The cost of carbon capture depends on various assumptions, but estimates range from a 25 percent increase to a doubling of electricity costs to consumers, who already pay an average of 12 cents per kilowatt hour nationwide.

CCS is new and potentially risky

While the oil industry routinely uses CO2 to force oil up from aging fields, in a process called “enhanced oil recovery,” large-scale storage has never been tried.

Three major approaches to geological storage are contemplated, according to the Department of Energy:
• Oil and gas fields, where CO2 is widely used;
• Deep saline structures, with hundreds of gigatons of storage capacity in formations 9,000 feet deep; and
• Coal bed methane deposits, more typical in Appalachia, around 4,000 feet deep.
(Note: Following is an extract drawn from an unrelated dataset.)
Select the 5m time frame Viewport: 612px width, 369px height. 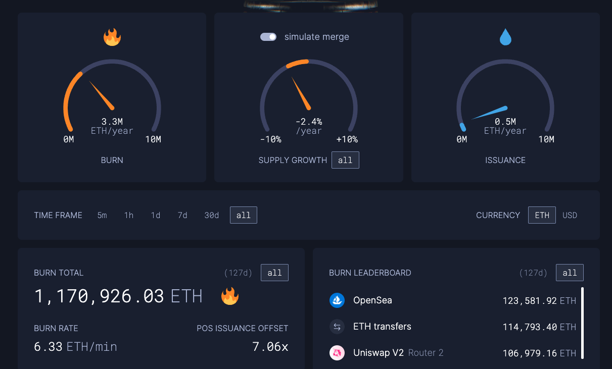pyautogui.click(x=102, y=215)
One drawback to coal bed methane is that “production water” from gas fields needs to be either treated or reinjected in non-freshwater aquifers. This is a major issue in shale gas development in Pennsylvania.

Also, coal bed methane fields are closer to the surface and have a wider footprint, which means more landowners would have to be involved in negotiating liability issues. EPA’s endangerment finding for CO2 has made this area even more complicated.

The biggest worry is that an accidental release of CO2 could be deadly. In 1986, a natural volcanic cloud of about 1.6 million tons of CO2 poured out of Lake Nyos in Cameroon (Africa), killing 1,700 people.

Carbon capture and storage systems, however, are different. According to Nino Ripepi of Virginia Tech’s Center for Coal and Energy Research, the deep saline formations being used by the new CCS projects are over a mile and a half deep, and monitoring can be “stacked” to show leakage from a storage reservoir at many levels, long before it reaches the surface.

“You can bet a lot of engineers are taking this very seriously,” Ripepi said. EPA, especially, is working on licensing and safety standards.

Another problem with CCS is that the sheer volume of the infrastructure needed for a serious long range CO2 reduction program is daunting.

Energy analyst Vaclav Smil has pointed out that even a 10 percent CCS program for all global CO2 emissions would be the size of the entire global oil industry.

“Even if we were to embrace this second-rate option, the magnitude of the enterprise needed to make a real difference will defeat us,” Smil said.